_WHAT THE EXERCISE ASKS_: Set down exactly the lines in the records below that run from the line with "The Sirah of the Prophet (138, 1817)" to the line with "Publishers (44, 1587)", inclusive, and nothing more.

### INPUT MATERIAL

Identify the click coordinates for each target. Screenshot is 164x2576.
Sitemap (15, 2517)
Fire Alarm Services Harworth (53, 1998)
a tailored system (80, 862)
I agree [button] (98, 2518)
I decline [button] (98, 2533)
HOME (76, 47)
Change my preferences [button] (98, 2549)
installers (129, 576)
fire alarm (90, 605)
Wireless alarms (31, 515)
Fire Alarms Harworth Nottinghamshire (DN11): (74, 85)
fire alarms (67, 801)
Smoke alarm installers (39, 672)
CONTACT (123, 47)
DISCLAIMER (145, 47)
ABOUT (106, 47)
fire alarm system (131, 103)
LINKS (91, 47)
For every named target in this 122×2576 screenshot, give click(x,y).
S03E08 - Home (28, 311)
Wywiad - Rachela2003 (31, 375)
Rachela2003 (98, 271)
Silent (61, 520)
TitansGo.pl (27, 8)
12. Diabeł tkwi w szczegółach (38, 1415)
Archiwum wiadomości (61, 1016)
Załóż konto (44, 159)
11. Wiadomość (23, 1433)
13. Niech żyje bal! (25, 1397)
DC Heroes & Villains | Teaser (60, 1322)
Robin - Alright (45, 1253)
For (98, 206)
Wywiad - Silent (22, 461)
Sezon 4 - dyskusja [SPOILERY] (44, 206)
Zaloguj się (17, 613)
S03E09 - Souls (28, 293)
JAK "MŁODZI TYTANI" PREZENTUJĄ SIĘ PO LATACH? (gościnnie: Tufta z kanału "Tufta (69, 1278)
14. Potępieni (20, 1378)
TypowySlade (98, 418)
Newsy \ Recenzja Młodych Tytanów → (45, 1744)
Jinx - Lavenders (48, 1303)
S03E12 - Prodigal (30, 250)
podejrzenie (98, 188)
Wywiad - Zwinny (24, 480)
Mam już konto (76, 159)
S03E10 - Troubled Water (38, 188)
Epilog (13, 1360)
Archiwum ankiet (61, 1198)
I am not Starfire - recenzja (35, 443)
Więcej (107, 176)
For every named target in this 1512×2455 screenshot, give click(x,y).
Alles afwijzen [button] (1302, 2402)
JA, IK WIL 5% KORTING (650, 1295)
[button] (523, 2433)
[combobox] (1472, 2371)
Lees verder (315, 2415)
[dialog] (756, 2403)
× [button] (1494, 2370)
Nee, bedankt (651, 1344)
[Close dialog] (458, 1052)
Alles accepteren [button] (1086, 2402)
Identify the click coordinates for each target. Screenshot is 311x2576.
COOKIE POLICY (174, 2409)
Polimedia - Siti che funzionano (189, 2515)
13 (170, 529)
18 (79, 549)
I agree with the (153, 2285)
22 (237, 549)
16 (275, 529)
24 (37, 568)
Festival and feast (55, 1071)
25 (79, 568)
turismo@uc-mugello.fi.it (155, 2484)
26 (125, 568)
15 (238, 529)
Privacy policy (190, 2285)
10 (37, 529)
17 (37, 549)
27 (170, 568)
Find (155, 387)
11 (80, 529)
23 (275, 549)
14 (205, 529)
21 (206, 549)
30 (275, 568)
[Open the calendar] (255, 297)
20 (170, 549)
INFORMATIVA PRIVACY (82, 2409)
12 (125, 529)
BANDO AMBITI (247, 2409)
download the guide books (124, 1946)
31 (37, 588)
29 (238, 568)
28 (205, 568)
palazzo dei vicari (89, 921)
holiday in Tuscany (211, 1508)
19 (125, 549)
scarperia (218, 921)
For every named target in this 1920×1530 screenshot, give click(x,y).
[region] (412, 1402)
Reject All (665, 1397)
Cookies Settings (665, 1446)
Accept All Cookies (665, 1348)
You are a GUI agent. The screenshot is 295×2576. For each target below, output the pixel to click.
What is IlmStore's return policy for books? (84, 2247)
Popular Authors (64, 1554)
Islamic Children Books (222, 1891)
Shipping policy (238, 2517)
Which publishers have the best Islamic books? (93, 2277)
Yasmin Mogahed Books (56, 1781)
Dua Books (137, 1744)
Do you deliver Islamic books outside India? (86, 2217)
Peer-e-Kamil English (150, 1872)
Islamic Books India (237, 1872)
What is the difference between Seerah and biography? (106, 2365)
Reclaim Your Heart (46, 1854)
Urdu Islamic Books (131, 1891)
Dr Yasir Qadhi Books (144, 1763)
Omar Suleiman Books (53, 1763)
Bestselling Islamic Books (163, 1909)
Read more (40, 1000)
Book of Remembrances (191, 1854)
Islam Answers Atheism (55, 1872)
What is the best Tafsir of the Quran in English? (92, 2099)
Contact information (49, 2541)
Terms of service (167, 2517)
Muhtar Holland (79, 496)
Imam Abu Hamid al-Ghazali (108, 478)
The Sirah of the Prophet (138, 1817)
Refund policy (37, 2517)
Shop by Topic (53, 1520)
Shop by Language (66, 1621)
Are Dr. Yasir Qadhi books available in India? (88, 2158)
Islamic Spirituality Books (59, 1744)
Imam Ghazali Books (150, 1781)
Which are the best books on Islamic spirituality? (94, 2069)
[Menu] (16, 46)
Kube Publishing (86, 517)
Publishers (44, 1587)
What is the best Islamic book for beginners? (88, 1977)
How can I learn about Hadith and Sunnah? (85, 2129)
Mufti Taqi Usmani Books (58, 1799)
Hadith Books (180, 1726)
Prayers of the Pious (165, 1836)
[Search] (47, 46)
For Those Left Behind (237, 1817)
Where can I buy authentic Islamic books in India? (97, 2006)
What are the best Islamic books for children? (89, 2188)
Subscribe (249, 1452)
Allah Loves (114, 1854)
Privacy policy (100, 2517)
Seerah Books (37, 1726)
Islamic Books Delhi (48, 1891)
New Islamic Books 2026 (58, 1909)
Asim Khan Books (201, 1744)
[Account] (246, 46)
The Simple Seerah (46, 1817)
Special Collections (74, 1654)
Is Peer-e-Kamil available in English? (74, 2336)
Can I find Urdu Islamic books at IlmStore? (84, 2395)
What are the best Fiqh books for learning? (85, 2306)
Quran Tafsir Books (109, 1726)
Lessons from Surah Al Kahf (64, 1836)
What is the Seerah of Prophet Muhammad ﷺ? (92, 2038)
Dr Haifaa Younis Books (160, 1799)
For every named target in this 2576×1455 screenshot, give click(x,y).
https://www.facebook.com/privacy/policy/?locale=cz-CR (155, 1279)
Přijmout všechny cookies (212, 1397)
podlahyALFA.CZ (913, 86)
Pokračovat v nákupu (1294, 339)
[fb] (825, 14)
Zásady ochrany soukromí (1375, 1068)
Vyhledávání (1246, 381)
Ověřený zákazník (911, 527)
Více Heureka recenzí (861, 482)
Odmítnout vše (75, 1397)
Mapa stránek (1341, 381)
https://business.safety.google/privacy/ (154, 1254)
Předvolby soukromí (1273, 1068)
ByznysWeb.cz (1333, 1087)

######

_RESULT_:
The Sirah of the Prophet (138, 1817)
Refund policy (37, 2517)
Shop by Topic (53, 1520)
Shop by Language (66, 1621)
Are Dr. Yasir Qadhi books available in India? (88, 2158)
Islamic Spirituality Books (59, 1744)
Imam Ghazali Books (150, 1781)
Which are the best books on Islamic spirituality? (94, 2069)
[Menu] (16, 46)
Kube Publishing (86, 517)
Publishers (44, 1587)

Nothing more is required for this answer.